**Task objective**
Each record listed below is to be output exactly as written.

Source records
══════════

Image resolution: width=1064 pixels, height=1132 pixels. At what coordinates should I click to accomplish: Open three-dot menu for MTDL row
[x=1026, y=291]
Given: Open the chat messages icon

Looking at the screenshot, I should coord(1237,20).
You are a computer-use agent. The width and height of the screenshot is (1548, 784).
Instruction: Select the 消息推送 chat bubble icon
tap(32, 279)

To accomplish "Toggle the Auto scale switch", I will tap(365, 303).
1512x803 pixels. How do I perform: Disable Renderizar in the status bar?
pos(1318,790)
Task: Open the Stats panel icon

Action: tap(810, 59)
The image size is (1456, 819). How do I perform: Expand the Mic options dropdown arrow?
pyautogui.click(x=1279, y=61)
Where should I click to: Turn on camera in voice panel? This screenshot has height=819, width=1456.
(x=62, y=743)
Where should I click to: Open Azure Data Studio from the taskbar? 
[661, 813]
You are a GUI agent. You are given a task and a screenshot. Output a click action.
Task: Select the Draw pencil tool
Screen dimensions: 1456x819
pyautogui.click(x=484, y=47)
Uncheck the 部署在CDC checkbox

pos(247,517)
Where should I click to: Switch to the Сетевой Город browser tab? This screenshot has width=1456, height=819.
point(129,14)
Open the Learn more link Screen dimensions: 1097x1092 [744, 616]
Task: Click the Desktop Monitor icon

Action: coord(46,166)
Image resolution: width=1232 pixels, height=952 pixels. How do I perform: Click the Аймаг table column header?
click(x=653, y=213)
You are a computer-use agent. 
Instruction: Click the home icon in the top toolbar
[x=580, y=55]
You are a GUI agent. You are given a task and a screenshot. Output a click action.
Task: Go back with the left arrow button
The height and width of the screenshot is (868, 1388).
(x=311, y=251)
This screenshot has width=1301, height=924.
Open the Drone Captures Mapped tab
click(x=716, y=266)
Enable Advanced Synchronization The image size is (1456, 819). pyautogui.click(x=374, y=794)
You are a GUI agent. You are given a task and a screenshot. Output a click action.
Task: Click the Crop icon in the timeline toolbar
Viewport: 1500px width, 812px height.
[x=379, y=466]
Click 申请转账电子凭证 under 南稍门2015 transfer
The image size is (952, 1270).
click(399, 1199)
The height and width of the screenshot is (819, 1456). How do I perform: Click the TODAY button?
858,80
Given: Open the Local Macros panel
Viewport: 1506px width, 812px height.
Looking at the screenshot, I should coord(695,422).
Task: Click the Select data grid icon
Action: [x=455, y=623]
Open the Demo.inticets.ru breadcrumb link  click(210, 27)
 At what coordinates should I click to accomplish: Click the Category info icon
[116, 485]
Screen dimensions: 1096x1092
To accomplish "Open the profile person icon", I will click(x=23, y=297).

══════════

**Your solution**
Image resolution: width=1064 pixels, height=1132 pixels. At what coordinates should I click to accomplish: Open three-dot menu for MTDL row
[x=1026, y=291]
Given: Open the chat messages icon

Looking at the screenshot, I should coord(1237,20).
You are a computer-use agent. The width and height of the screenshot is (1548, 784).
Instruction: Select the 消息推送 chat bubble icon
tap(32, 279)

To accomplish "Toggle the Auto scale switch", I will tap(365, 303).
1512x803 pixels. How do I perform: Disable Renderizar in the status bar?
pos(1318,790)
Task: Open the Stats panel icon

Action: tap(810, 59)
The image size is (1456, 819). How do I perform: Expand the Mic options dropdown arrow?
pyautogui.click(x=1279, y=61)
Where should I click to: Turn on camera in voice panel? This screenshot has height=819, width=1456.
(x=62, y=743)
Where should I click to: Open Azure Data Studio from the taskbar? 
[661, 813]
You are a GUI agent. You are given a task and a screenshot. Output a click action.
Task: Select the Draw pencil tool
Screen dimensions: 1456x819
pyautogui.click(x=484, y=47)
Uncheck the 部署在CDC checkbox

pos(247,517)
Where should I click to: Switch to the Сетевой Город browser tab? This screenshot has width=1456, height=819.
point(129,14)
Open the Learn more link Screen dimensions: 1097x1092 [744, 616]
Task: Click the Desktop Monitor icon

Action: coord(46,166)
Image resolution: width=1232 pixels, height=952 pixels. How do I perform: Click the Аймаг table column header?
click(x=653, y=213)
You are a computer-use agent. 
Instruction: Click the home icon in the top toolbar
[x=580, y=55]
You are a GUI agent. You are given a task and a screenshot. Output a click action.
Task: Go back with the left arrow button
The height and width of the screenshot is (868, 1388).
(x=311, y=251)
This screenshot has width=1301, height=924.
Open the Drone Captures Mapped tab
click(x=716, y=266)
Enable Advanced Synchronization The image size is (1456, 819). pyautogui.click(x=374, y=794)
You are a GUI agent. You are given a task and a screenshot. Output a click action.
Task: Click the Crop icon in the timeline toolbar
Viewport: 1500px width, 812px height.
[x=379, y=466]
Click 申请转账电子凭证 under 南稍门2015 transfer
The image size is (952, 1270).
click(399, 1199)
The height and width of the screenshot is (819, 1456). How do I perform: Click the TODAY button?
858,80
Given: Open the Local Macros panel
Viewport: 1506px width, 812px height.
Looking at the screenshot, I should coord(695,422).
Task: Click the Select data grid icon
Action: [x=455, y=623]
Open the Demo.inticets.ru breadcrumb link  click(210, 27)
 At what coordinates should I click to accomplish: Click the Category info icon
[116, 485]
Screen dimensions: 1096x1092
To accomplish "Open the profile person icon", I will click(x=23, y=297).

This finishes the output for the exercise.